私は復帰して早1年が経とうとしています。
体調はいま一つですがなんとかステロイドを飲まずに痛みに耐えてます。鎮痛剤はもう放せません。

この1年外科系の病棟にかかわってみて先生と一緒にいた母子系の病棟との違い、感じたことを伝えたいと思います。

まず、非常に高齢者が多いこと。60、70代は若い方なんです。そして以外にも離床が早くてびっくりしました。
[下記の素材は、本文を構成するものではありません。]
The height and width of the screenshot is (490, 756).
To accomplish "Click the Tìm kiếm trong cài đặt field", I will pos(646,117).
日本の60歳の定年、年金給付はやっぱり遅らせたほうがいいかも・・・。また、この世代の上の世代が家族にいることの多さ、90歳の親が居ますといわれたときは第二の人生、親の介護かぁ〜。と思います。

田舎だから近所の目を気にして施設に入れることも出来ず、長男の嫁だから見るのは当然と義兄弟にいわれるお嫁さんなど介護保険が利用したくとも出来ない状況を知りました。
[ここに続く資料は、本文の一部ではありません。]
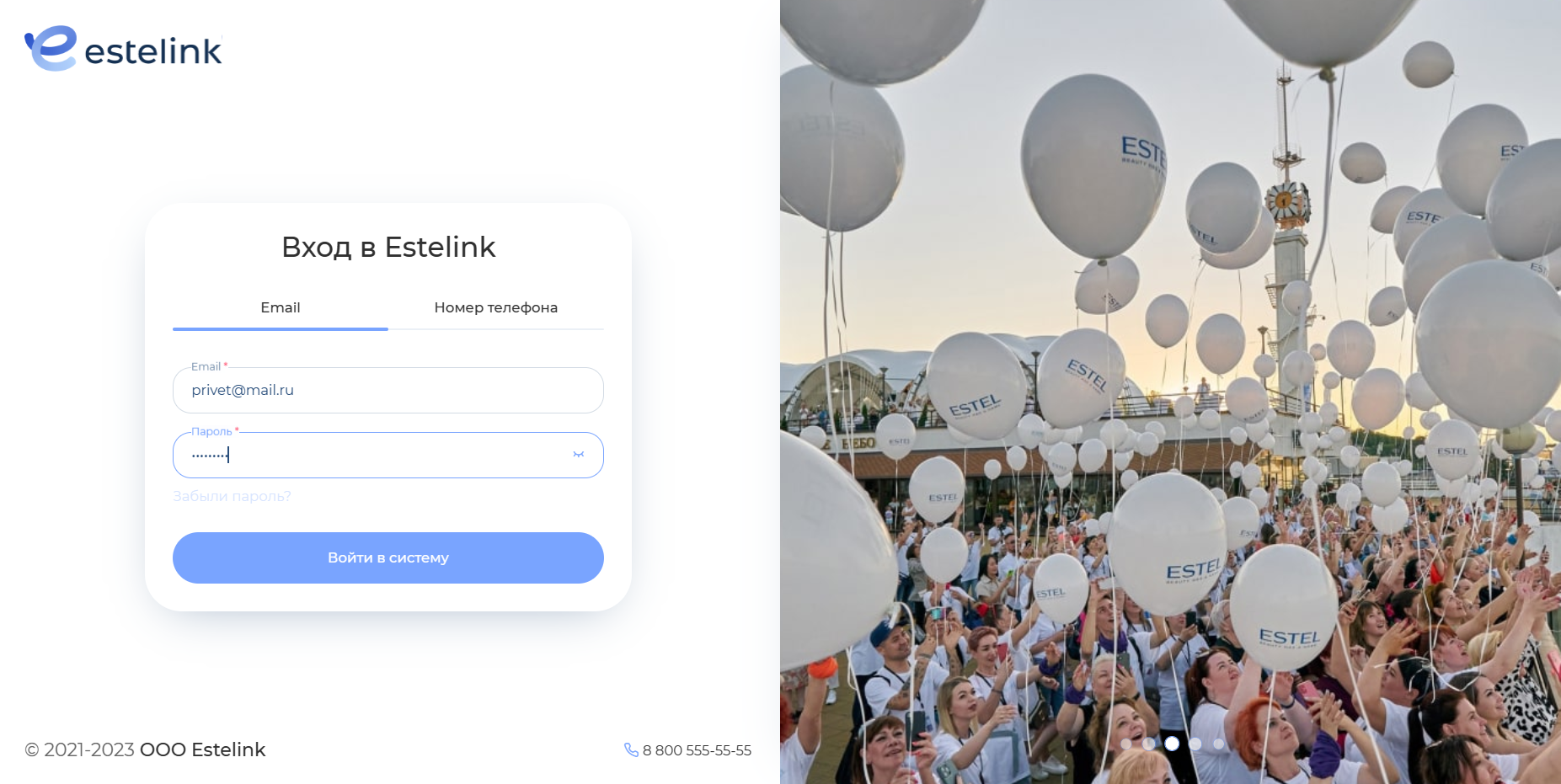Switch to the Номер телефона tab
1561x784 pixels.
pos(496,308)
小児の虐待は何例かありましたが、老人虐待もすごいです。認知症のおばあちゃんに30代の孫が熱湯を浴びせたり、言葉で罵倒したりといろいろ出てきます。あと、寝たきりで自宅療養をしていて肺炎になった人など介護不足が明らかに見えています。
また、ニートの20,30代の患者などもいて病院は日本の社会問題の宝庫です。

先生と同級生のIくんは、NSの意見をあまり聞いてくれません。私たちとかなりの温度差を感じます。患者を良くしていこうとする目標は同じはすなのに意見があわず言い合いになってしまいます。
この前の飲み会ではくり坊のこと心配してたよ。
from. runchi / 2007/05/15 11:11 AM
runchiちゃん
お久しぶりです。
そっかぁ、復帰して1年経つんだね!
病気と向き合いながら、しっかりとナースの仕事を続けていること、がんばっているのね。
きっと勇気を貰っている人達がたくさんいるのだと思います。

病棟の話、ありがとう。
そうですかぁ、老人も虐待ね。
今働いている病院は、虐待を受けている子どもたちのケアが中心、というところです。
施設に入っている子達も多いので、いろいろと考えちゃいますね。職員さん達も熱心ですが、若い職員さんたちも多いので、とまどいも大きいし、子どもたちの行動もなかなか派手だしね。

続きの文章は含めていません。